The answer alleged is that, of course, the experiments of Pasteur and Tyndall, to which some reference must afterwards be made here, merely demonstrated the impossibility of the spontaneous generation of life in our own day or under any conditions similar to those of our own day; but doubtless the first few simple forms of living matter arose by natural processes at some distant epoch “when the conditions were very different from those that obtain to-day.” Now it happens to be true that every difference between past and present conditions which physics and geology and chemistry can assert tends to the probability that if spontaneous generation is impossible now, it must have been a hundredfold more impossible a hundred million years ago. Yet for some three decades the great majority of biologists have been content to believe that spontaneous generation is impossible now, even though land and sea and sky are packed with organic matter under the very conditions which obviously favour life—as the all but omnipresence of life abundant to-day demonstrates—but that spontaneous generation was possible in the past when, by the hypothesis, there was no organic matter present at all, and when life had to arise in the union and architecture of such simple substances as inorganic carbonates! Such biologists are like those who know that the human organism can be developed from the microscopic germ in a few years, but find it incredible that man can have been developed from lowly organisms in æons of æons. Nor has any living biologist even attempted to make an adequate answer to the question, why what is impossible now should have been possible a hundred million years ago. On the contrary, so soon as the matter is looked at philosophically, we see that all the probabilities, all the analogies, all the great generalisations of science, are in favour of the belief that life must be arising from the lifeless now, as in the past, whenever certain conditions, such as the assemblage of carbon, oxygen, nitrogen and hydrogen in the presence of liquid water, are satisfied.

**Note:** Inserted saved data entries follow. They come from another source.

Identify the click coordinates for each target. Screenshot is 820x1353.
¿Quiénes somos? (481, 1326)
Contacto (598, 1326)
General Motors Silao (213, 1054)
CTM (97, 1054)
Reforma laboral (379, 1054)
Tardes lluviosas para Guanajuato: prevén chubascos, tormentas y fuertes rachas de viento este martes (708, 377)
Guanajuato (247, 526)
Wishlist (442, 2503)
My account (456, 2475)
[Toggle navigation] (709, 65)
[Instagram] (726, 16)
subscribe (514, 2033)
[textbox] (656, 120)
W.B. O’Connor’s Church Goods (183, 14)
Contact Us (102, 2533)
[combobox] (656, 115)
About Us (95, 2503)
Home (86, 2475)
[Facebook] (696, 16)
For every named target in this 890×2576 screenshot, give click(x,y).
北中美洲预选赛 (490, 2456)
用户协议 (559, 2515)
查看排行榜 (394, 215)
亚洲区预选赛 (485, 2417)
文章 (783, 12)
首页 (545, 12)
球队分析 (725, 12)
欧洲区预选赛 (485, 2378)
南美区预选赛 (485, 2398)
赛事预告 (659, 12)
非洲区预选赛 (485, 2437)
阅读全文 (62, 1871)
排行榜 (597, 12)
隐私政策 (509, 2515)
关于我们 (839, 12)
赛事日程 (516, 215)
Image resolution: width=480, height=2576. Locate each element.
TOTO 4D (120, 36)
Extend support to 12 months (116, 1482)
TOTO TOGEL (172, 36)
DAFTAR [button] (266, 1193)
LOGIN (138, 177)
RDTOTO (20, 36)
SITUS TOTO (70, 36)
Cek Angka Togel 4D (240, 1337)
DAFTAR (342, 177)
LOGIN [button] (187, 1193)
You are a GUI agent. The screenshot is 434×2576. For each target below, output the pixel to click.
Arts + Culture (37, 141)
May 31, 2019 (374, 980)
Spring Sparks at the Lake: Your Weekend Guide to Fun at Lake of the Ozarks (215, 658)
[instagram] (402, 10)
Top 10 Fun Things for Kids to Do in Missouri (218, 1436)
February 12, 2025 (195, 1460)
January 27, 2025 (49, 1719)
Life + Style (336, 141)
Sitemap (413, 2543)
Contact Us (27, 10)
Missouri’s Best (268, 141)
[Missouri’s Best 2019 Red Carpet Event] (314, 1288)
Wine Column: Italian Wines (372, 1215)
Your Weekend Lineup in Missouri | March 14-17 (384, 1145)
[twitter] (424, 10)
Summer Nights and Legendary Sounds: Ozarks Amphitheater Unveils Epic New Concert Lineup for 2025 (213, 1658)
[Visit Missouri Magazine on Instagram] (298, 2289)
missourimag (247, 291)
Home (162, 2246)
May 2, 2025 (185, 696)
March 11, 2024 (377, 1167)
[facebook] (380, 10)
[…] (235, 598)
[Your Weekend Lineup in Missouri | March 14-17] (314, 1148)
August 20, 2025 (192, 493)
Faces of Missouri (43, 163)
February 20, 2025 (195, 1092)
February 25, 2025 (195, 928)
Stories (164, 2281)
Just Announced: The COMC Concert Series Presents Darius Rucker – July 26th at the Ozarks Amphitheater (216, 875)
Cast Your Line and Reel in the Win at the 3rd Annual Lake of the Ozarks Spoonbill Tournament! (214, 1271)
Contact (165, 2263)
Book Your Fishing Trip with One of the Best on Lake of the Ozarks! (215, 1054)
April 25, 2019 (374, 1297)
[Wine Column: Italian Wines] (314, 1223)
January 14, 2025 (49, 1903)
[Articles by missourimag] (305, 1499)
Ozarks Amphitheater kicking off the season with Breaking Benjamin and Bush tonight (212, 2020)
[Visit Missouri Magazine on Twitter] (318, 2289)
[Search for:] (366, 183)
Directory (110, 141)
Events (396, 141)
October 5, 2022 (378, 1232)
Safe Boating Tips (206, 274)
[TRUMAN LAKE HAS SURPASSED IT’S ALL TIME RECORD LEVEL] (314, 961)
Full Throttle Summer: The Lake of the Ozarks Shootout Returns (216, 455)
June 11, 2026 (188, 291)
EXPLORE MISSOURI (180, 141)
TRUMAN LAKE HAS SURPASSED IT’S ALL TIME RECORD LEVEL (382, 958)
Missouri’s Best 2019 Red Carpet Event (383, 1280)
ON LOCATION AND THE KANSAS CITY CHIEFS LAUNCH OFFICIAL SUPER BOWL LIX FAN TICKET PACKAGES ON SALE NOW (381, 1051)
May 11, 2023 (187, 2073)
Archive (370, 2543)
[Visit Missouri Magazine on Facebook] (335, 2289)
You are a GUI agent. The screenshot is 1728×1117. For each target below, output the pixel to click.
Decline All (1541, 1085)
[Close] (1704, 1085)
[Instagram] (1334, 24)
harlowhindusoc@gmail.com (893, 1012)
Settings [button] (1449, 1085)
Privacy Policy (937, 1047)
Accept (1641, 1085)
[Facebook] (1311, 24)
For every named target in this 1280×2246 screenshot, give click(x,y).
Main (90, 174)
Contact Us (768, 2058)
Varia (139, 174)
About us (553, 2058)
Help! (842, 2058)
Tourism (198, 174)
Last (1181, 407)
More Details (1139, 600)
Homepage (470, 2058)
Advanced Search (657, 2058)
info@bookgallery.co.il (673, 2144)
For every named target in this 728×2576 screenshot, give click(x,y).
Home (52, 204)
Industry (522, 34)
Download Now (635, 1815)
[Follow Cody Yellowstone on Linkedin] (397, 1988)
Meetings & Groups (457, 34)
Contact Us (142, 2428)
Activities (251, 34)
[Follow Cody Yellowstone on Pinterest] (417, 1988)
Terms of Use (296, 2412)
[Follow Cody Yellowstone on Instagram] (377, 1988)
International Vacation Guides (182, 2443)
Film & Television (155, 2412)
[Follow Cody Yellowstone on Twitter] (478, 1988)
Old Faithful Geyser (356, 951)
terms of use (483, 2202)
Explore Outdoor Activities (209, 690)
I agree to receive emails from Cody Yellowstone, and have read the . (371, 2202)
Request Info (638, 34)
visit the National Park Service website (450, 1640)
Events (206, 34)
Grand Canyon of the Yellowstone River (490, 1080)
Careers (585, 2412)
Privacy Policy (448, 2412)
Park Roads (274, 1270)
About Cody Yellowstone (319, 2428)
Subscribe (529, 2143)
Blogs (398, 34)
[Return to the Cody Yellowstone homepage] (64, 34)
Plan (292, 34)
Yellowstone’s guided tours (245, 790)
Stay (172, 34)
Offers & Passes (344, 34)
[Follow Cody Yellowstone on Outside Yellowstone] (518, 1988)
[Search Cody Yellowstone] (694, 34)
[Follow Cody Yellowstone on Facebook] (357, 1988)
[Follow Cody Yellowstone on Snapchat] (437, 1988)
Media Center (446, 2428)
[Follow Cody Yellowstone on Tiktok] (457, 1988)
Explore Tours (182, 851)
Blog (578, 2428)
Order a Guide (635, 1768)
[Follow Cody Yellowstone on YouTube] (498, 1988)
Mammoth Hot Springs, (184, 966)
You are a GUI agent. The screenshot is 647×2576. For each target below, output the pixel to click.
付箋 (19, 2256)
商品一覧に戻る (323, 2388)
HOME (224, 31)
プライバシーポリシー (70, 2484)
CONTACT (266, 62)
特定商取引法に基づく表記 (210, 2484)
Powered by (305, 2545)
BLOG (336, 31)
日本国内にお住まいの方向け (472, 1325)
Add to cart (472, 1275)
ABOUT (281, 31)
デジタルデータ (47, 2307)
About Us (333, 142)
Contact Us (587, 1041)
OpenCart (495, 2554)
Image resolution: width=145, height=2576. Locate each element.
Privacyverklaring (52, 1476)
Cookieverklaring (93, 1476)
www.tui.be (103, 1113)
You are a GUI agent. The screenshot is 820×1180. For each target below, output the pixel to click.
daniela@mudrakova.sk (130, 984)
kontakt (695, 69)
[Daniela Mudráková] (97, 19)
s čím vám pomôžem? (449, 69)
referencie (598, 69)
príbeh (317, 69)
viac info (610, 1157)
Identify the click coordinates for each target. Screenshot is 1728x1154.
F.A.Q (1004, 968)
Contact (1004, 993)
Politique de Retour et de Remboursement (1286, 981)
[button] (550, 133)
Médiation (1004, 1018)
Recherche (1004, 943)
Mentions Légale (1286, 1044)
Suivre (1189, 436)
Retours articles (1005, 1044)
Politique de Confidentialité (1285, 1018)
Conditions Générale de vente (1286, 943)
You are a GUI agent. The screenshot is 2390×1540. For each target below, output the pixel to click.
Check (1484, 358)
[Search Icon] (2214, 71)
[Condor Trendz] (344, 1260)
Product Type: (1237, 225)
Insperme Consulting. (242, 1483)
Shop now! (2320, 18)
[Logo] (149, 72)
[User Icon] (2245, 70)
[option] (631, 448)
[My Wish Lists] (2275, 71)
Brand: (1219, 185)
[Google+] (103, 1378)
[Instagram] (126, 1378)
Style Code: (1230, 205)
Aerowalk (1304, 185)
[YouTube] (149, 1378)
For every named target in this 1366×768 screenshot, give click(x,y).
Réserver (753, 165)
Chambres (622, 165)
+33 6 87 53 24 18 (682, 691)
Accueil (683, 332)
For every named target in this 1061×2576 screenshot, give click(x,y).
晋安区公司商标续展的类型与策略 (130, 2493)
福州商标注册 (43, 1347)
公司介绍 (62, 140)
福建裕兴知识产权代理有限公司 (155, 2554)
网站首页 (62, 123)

For the moment, however, I propose to postpone this question of the truth of “Omne vivum ex vivo” at the present day, for I desire to throw into the forefront of my argument two quite recent developments of science, unreckoned with because non-existent in the controversy of the ’seventies, and in my judgment not yet duly appraised to-day. In the present and future discussion of the manner and causation of that supreme event in the earth’s history, the beginning of life upon it, we must reckon with two new orders of inquiry relating to facts unthinkably contrasted in physical magnitude yet equally relevant to our subject. The first series of facts with which I will deal are astronomic, and the second atomic.